Extracted information
┏━━
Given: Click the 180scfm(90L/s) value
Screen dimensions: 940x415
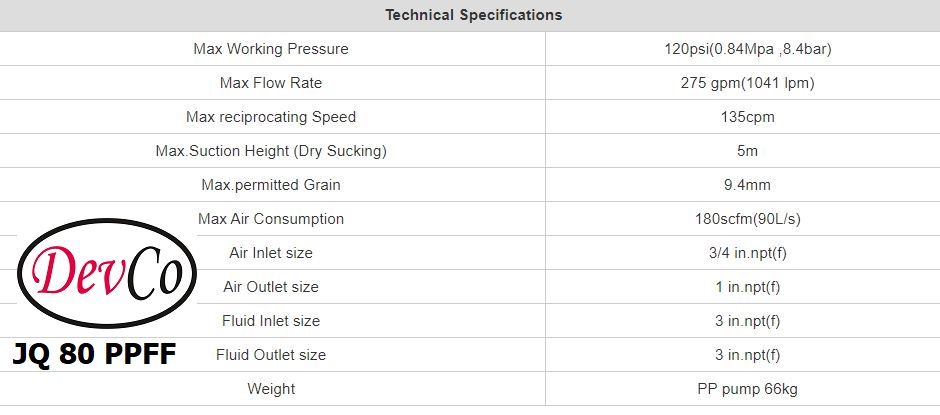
┗━━
┏━━
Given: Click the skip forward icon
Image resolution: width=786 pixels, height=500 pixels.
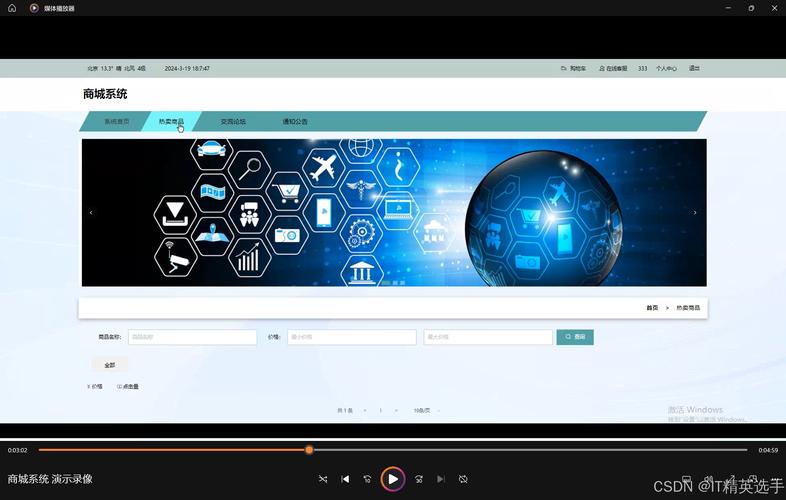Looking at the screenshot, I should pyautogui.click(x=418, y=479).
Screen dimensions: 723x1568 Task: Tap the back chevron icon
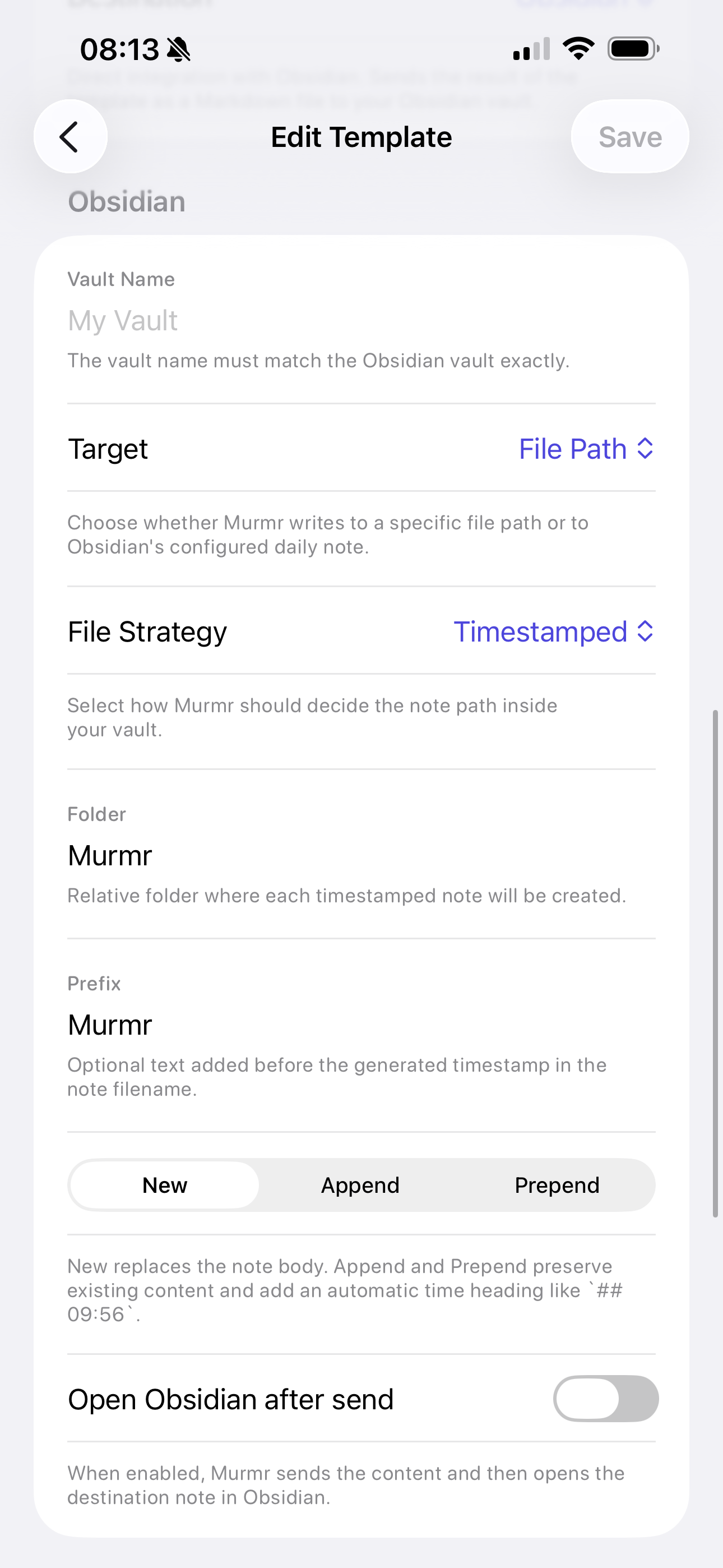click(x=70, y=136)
┗━━
What is expected
All that belongs in the answer is the run of lines above from the line containing "Given: Click the 180scfm(90L/s) value" through the line containing "Screen dimensions: 940x415", exactly as written.

The completed task
Given: Click the 180scfm(90L/s) value
Screen dimensions: 940x415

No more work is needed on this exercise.